Yes, cheques are more popular than Open Banking.
Fintechs, however, are going to widen the adoption of Open Banking and help it to fulfil its promise. To date, one of the biggest problems for Open Banking is the cost and expertise required by non-bank service providers to access the necessary infrastructure. Fintech technology providers from dedicated Open Banking players to issuers and acquirers are making this infrastructure more accessible.
In 2021, we will finally see Open Banking use cases go beyond account aggregation and these will be driven by fintechs not incumbent banks.
The world will go contactless
The last year has proven that cash is more troublesome than digital payments. For businesses cash is expensive to handle and for consumers it is inconvenient. It takes time for banks to process cash for businesses and it takes consumers time to find cash points or bank branches. Crucially, in an era where data is paramount to decision-making, cash contains no data and shares no insights at all.
These problems have been made more acute by the Covid-19 crisis which has pushed consumers towards contactless payments due to health concerns around cash.
With physical stores re-opening, in the next year consumers will demand the ability to pay via contactless. And they will have options – they will be able to pay contactlessly via their cards, digital wallets and super-apps on their phones and even using wearable devices. We’re seeing strong adoption of the K-Ring, the world’s first contactless ring, especially as it can be used contactlessly on the Tube. With rival options appearing such as AEKLYS by high fashion designer Philippe Starck, the wearables space is hotting-up.
With payment options extending beyond cards and mobiles into new uncharted territories like luxury wearables, 2021 will be the year the world goes contactless.

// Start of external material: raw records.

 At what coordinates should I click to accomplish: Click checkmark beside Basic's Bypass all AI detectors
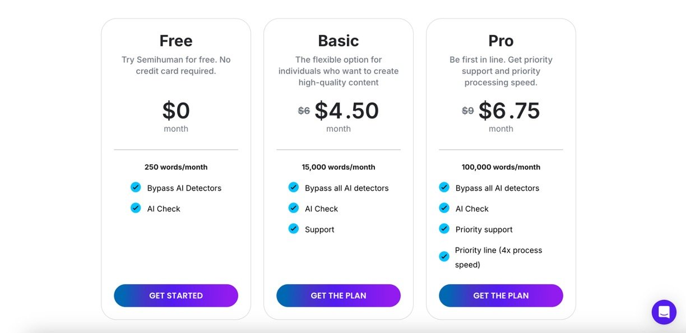pyautogui.click(x=294, y=187)
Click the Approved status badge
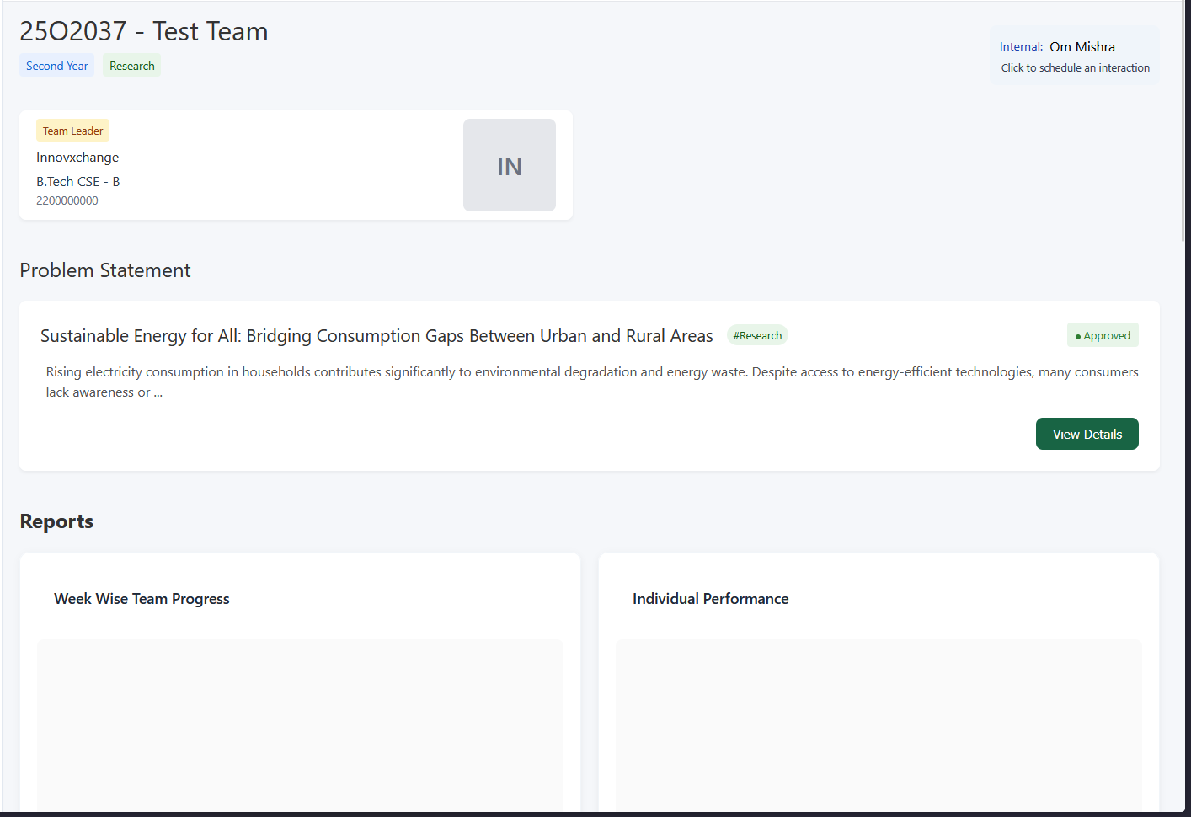Screen dimensions: 1191x817 1103,335
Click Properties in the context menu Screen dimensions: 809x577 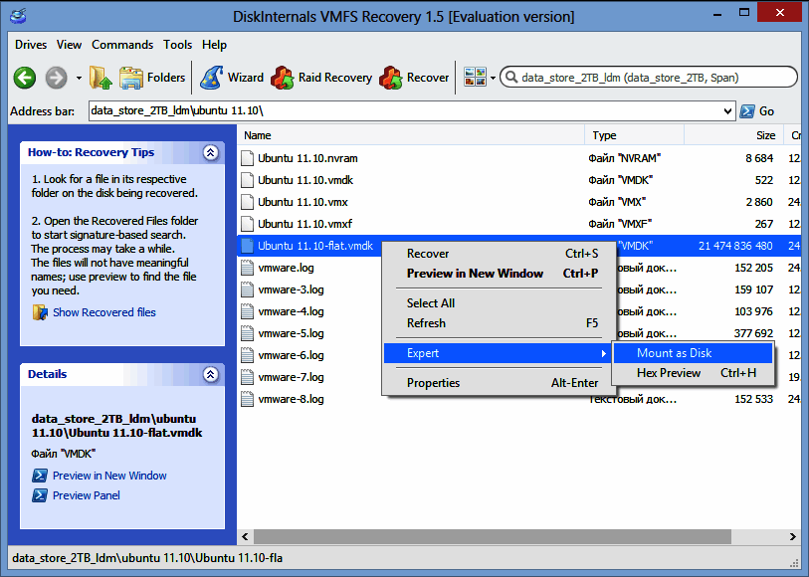(x=433, y=383)
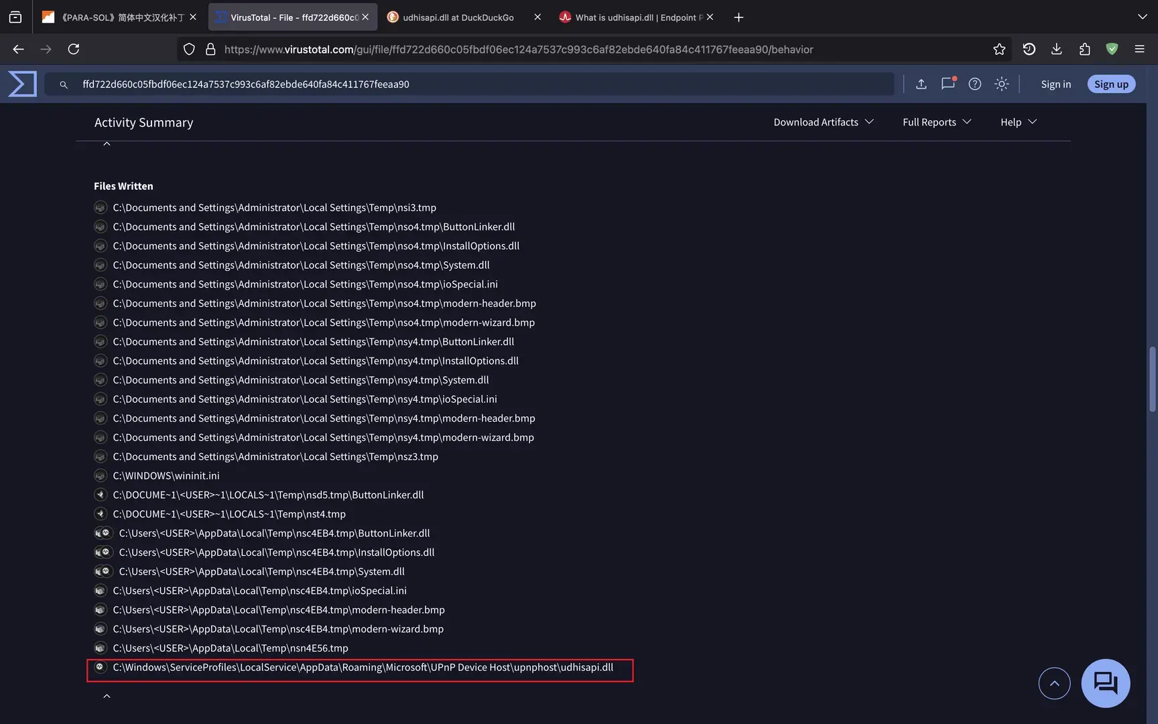The height and width of the screenshot is (724, 1158).
Task: Open Firefox downloads panel icon
Action: 1057,49
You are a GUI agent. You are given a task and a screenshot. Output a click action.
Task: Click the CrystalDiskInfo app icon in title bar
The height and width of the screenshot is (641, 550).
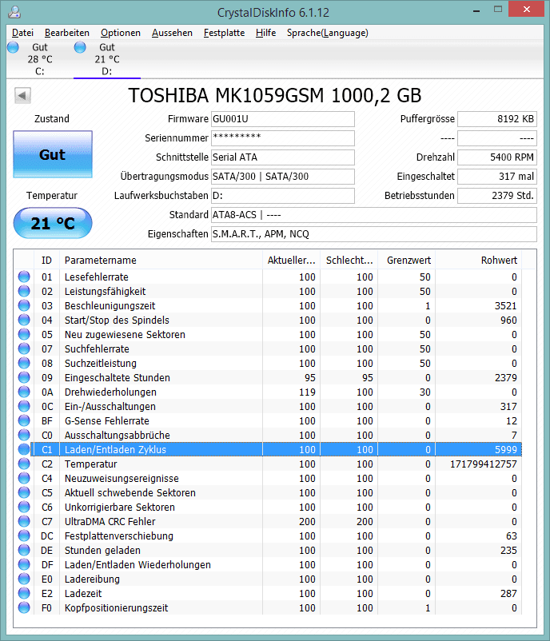click(14, 12)
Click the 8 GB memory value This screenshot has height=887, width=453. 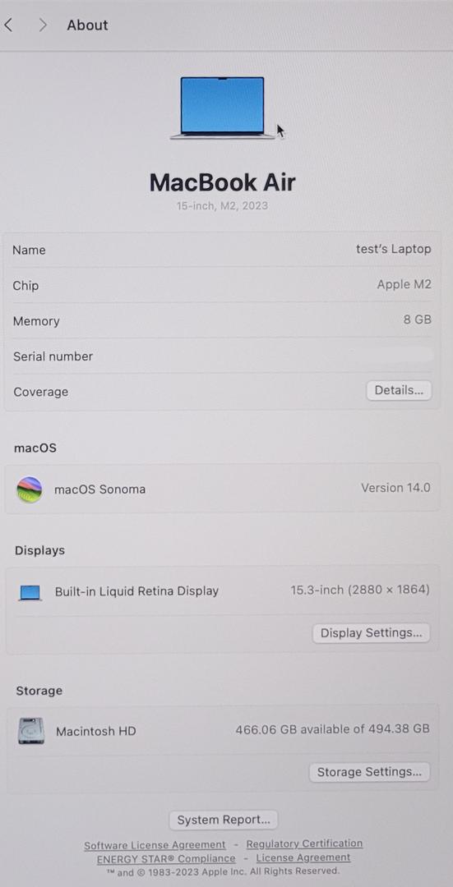(x=418, y=319)
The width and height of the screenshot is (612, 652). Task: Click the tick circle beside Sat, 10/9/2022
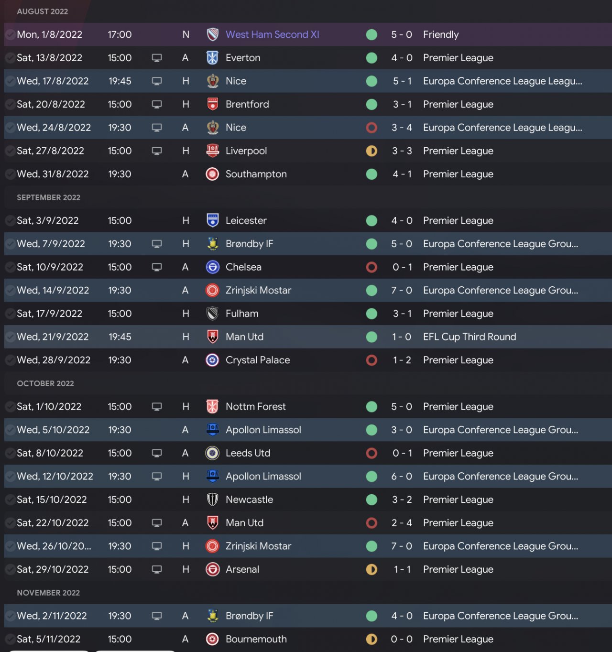tap(10, 267)
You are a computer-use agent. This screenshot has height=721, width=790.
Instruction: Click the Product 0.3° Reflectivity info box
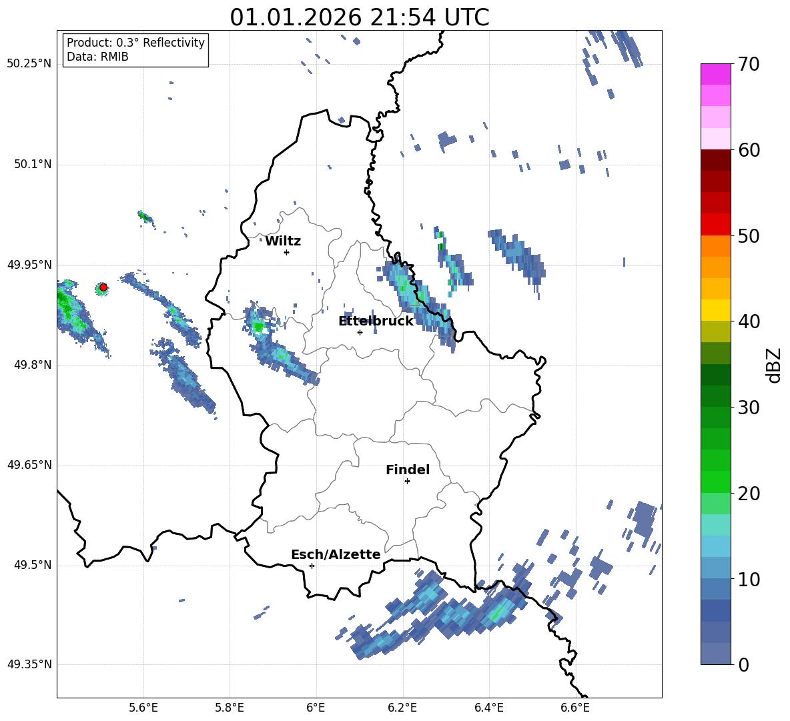click(135, 49)
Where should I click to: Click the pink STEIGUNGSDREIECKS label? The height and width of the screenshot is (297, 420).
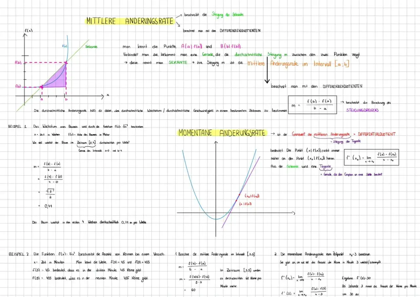tap(362, 110)
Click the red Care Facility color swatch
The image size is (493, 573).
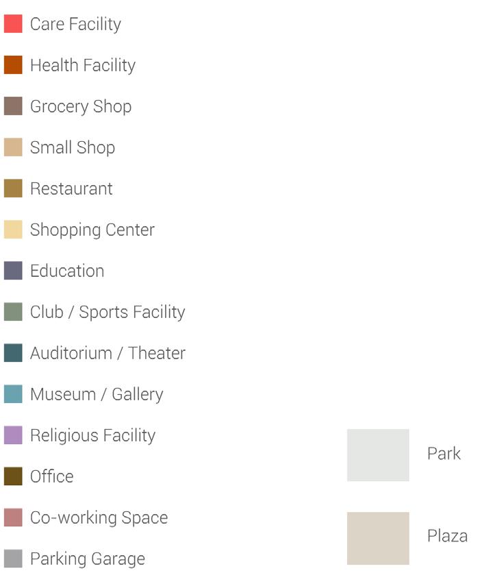pyautogui.click(x=13, y=24)
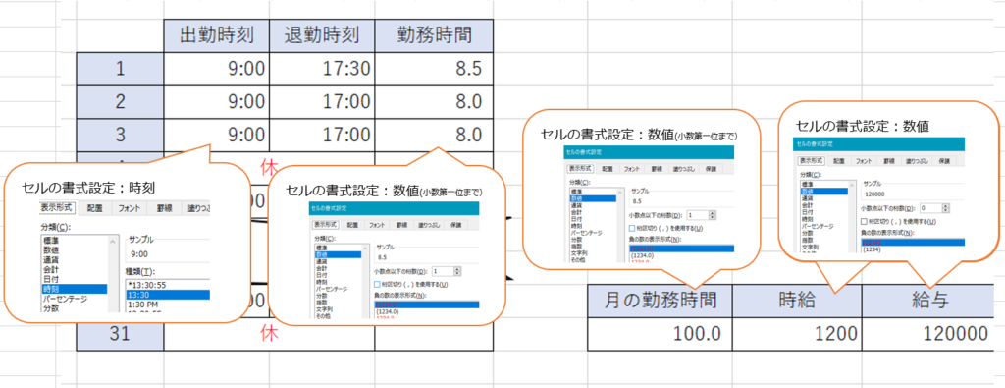Click the decimal places field showing 0
The width and height of the screenshot is (1005, 388).
[x=929, y=208]
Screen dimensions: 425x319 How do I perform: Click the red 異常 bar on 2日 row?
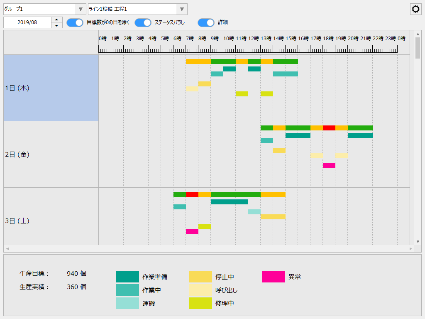point(328,128)
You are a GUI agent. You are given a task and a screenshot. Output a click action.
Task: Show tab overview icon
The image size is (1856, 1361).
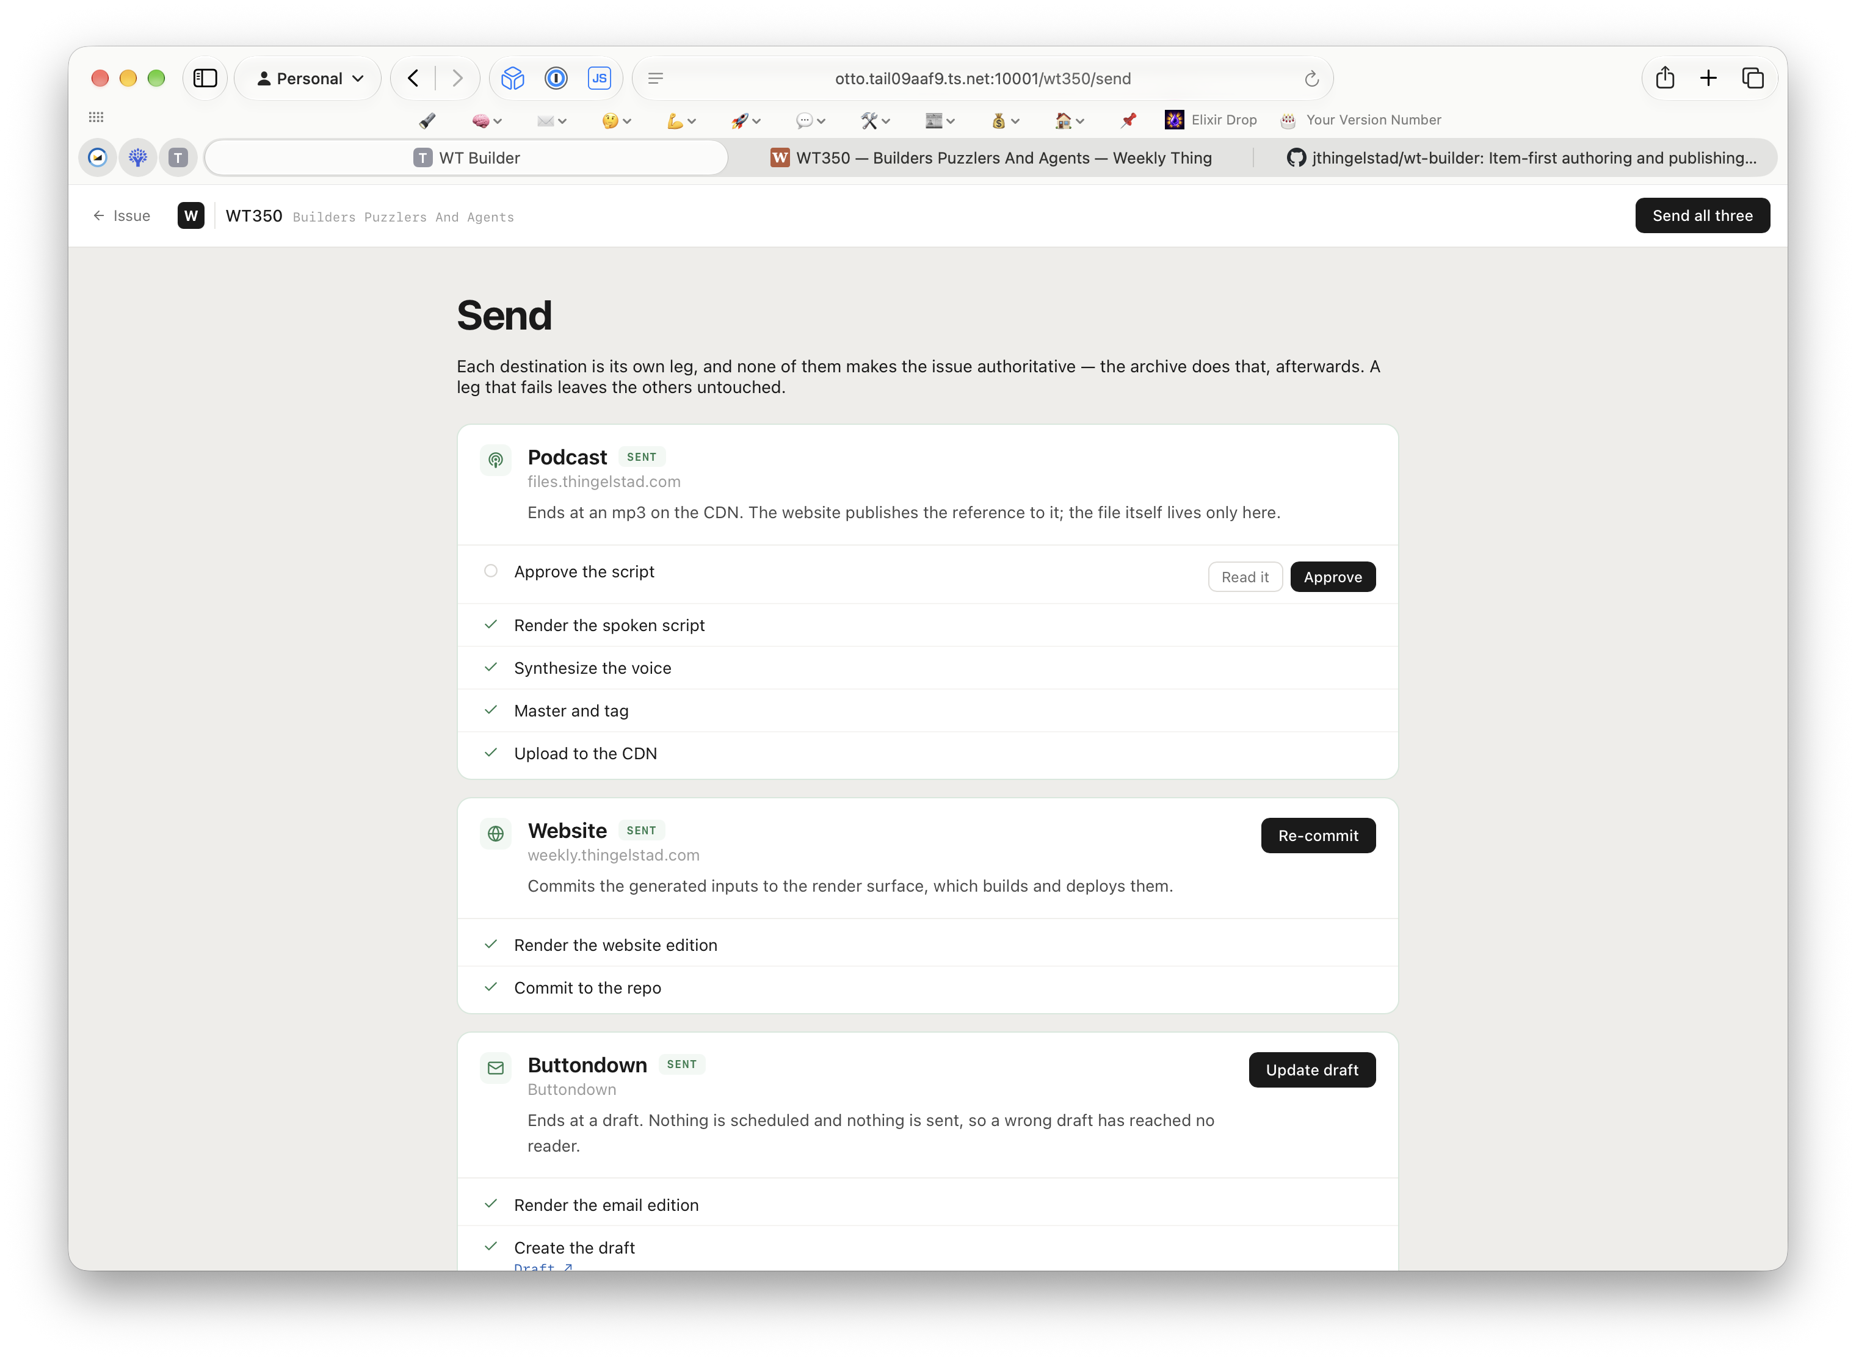pos(1752,78)
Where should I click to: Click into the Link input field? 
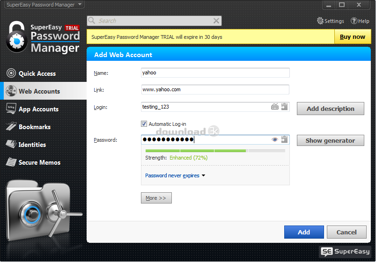(x=215, y=89)
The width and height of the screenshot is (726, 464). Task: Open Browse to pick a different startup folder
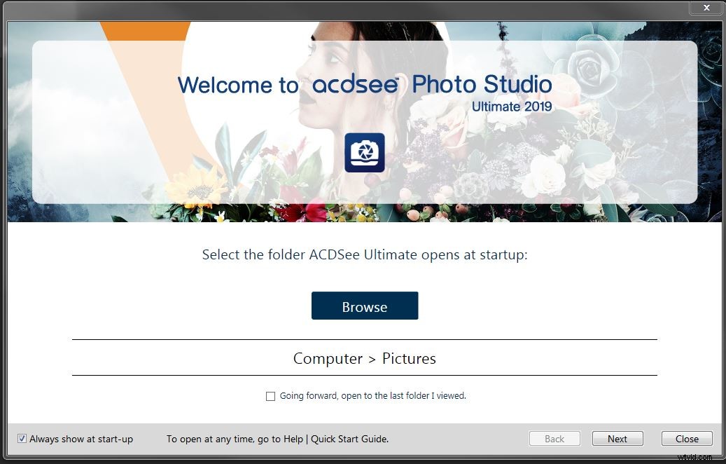point(364,306)
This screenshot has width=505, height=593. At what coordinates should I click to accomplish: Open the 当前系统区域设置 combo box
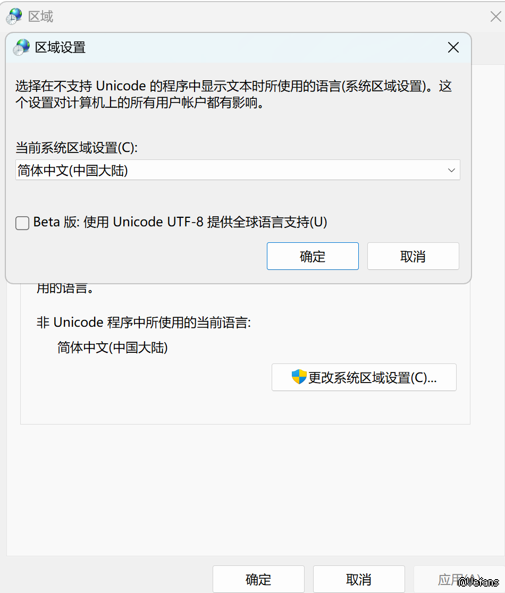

With the travel industry ‘on ice’, fintechs will diversify
Travel used to be solid ground for many payment fintechs, a lucrative business that took advantage of broken FX rates. Heavily reliant on consumer travel, these firms capitalised on a gap in the market, but now that gap has disappeared along with the margin. Combined with the mass travel-restrictions imposed due to Covid-19, the revenue opportunity in travel has all but disappeared.
Take Revolut, for example. Revolut was initially positioned as a multi-currency Mastercard, then realising the revenue potential began marketing as a multi-currency travel app and card. Today Revolut is now marketed as a global bank offering everything from crypto trading to subscription management.
In 2021 the market will be forced away from the “cash-cow” that was travel. With the e-wallets like Apple Pay and Google Pay growing in dominance, payment companies need to shift from “nice to have” travel products to “must have” wallet cards.
The way consumers interact with fintech products has changed forever. 2021 will see fintech companies steer away from the formally reliable FX market and focus on genuine consumer-led innovation to ensure their products are top of wallet. Coupled with the growth of Open Banking and the rise of contactless, 2021 is set to be just as seismic a year for the fintech and payments industry as the last.